---------- Exercise passage ----------

From Heartbreak to Champion: Tim Kalinowski

By Isabella Apple


Tim Kalinowski was first introduced to the ice at the age of three while living in Colorado by his dad.


“He threw skates on me and just grabbed me by the arms and he did all the skating and took me gliding around the ice for my first experience on skates. I got more into actual hockey when I was around four or five.” said the forward.


The Kalinowski’s moved to Massachusetts where Mr. Kalinowski signed a young Tim up for a Learn to Skate program at 8 am on Sunday mornings. Tim’s dad had grown up a skier and knew that to become great at a winter sport there were a lot of early mornings and late nights in Tim’s future - he wanted to prepare his son early on for this.


Tim remembers those 8 am practices felt like 3 am to his tired brain. The Sunday morning struggle of running out of the warm embrace of his own bed and into the comfort of his mother’s every Sunday to try and just once get out of skating became routine. Although every time Tim got to practice and on the ice, the whining faded away and he just skated.


Tim described his hometown with words from his grandfather. His grandfather said the number of basketball hoops tells you how good the town is at basketball, but in Marblehead, Massachusetts there are hockey nets in every driveway. As a kid, he remembered idolizing the Marblehead High School players “as if they were NHLers” and it became his dream to win a championship for Marblehead like he had watched those before him.


Tim played both hockey and baseball all his life but skated and worked on his hockey always. By the time he started high school he made the varsity hockey team and he and the boys he had started Learn to Skate with began their personal quest to bring a championship back home.


After going 23-0-1 his senior year, setting the regular-season wins record in Massachusetts, they were upset 3-2 in the semi-finals. To this day Tim still considers this one of the worst days of his life.


“It was the worst heartbreak ever. I don’t know if I went to school for two weeks, I was shattered from [losing]. It was absolutely miserable,” recalled the sophomore. “I can’t go back and watch the game, I can’t talk about it, read about it, my parents know we cannot bring [the game] up in our household.”


Tim knew his path was a bit different than his friends as senior year drew to a close and he had applied to post-grad programs to play another year of hockey and baseball instead of the typical college application process. He was waitlisted at first at Phillips Exeter Academy - his dream post-grad program - but later got off the waitlist at the end of July and jumped right into school again that August.

---------- Records supplied ----------

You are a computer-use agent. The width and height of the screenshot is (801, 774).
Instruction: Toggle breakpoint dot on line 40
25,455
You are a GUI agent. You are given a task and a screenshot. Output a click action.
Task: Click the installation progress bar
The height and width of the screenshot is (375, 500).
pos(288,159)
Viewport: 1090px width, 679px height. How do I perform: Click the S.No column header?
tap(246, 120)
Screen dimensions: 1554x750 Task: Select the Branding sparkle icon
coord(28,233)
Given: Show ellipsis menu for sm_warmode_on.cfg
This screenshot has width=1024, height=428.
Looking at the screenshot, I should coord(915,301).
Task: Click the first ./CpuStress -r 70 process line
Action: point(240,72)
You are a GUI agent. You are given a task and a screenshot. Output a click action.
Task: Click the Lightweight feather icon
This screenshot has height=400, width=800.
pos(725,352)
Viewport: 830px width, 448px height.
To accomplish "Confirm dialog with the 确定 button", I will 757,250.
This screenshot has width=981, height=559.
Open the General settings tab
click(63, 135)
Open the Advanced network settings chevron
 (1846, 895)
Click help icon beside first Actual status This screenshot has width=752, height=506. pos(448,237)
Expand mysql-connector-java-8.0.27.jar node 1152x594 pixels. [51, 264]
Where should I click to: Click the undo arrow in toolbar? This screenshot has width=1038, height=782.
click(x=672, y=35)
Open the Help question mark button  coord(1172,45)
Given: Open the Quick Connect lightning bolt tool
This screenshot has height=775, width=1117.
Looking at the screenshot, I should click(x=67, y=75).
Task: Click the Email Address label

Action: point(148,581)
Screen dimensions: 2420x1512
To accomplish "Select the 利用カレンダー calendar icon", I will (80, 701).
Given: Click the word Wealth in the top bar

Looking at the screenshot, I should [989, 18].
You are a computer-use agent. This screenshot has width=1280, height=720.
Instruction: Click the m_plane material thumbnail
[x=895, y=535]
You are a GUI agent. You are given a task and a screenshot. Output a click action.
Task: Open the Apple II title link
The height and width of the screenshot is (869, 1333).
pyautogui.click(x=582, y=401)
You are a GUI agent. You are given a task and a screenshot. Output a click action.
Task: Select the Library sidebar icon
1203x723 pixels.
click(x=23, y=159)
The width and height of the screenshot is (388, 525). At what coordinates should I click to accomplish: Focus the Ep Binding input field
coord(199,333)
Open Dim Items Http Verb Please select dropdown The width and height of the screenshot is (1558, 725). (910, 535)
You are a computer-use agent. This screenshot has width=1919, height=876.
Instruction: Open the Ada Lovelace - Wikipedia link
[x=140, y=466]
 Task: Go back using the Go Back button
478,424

----------

● **Actions to take**
1. In the profile of Tim Kalinowski, what program did his dad sign him up for after the family moved to Massachusetts, and when did it meet?
2. Write the next few paragraphs of the profile of Tim Kalinowski, picking up after its last sentence.

● **Answers to the problems**
1. A Learn to Skate program at 8 am on Sunday mornings.

2.
Despite struggling at first to juggle the advanced academic caliber along with his vigorous hockey and baseball schedules, Tim found his footing and feels it was a necessary transitional year both academically and athletically.


“The thing about going to prep school is it’s great because you get to do another year of maturing before you’re in college. I don’t believe any 18-year-old is really ready to leave home and make decisions on their own.” Tim continued, “it meant so much to me to live at Exeter, but still have my parents only an hour away and able to watch me play. It was a great year developmentally for me.”


Towards the end of his prep-school year, Tim injured his back and once again his path was adjusted to roll with the punches of life. His goal to play college hockey remained constant, but he felt he needed another year of work to show coaches without injuries plaguing his game.


He applied to a few colleges but ultimately decided a year of juniors would do him well for an array of reasons. He played for the Valley Warriors in Massachusetts for the following season while living at home, but he was now two years behind his friends in college, and juniors ended up being less fun than he had initially imagined.


“It sounds great, all you do is play hockey, but it ended up being really lonely. You’re not as tight with your teammates because you’re not in school together and everyone is doing their own thing aside from playing together for a few hours throughout the week,” Tim said.


As his year playing in juniors came to a close and the college application process began again, Tim had a different outlook on what he wanted for his future. He decided he craved something more than playing at a small D-III school that reminded him of high school and wanted that big campus lifestyle with school spirit, great academics, but still very competitive hockey.


After Tim had fallen in love with Syracuse’s atmosphere, Newhouse’s journalism program and was scouted by Coach Wolinski, his heart was set on being an Orangeman. He applied last minute - as he claims he does everything - but once again found himself on the waitlist of the only school he wanted to attend.


He was accepted off the waitlist into the School of Arts and Sciences, not Newhouse as he had hoped, and for the Spring ‘19 semester. After constantly keeping in touch with Syracuse, Tim began to realize he would have to wait another semester to start school and accepted that fact. Knowing his heart was set in Central New York, he figured, what’s another semester behind.


During move-in week before the Fall ‘18 term began Tim got the call that he was accepted into Syracuse University for the upcoming semester. He immediately called his mom and as the Kalinowski’s had done in the past, they figured it out.


In a frenzy, he and his family spent the next few days frantically packing whatever they could and moved Tim into Haven Hall late Sunday night to begin classes the next morning. He started school that Monday, but he was only halfway where he wanted to be - Newhouse was the dream.


“I hadn’t been in school for a full year while playing in juniors and I have to basically get a 4.0 to get into Newhouse, so now I’m like ‘wow my backs really against the wall.’” He said, “so I’m working hard to get into Newhouse and we have hockey practice which is like recess for me with how much school work I’m doing.”


Tim and the rest of the Orange crushed the ESCHL tournament, bringing back a championship for Syracuse, but he still had Newhouse on his brain 24/7. The then-freshman had written ‘NEWHOUSE’ across his whiteboard to be reminded every day of what he was working towards academically.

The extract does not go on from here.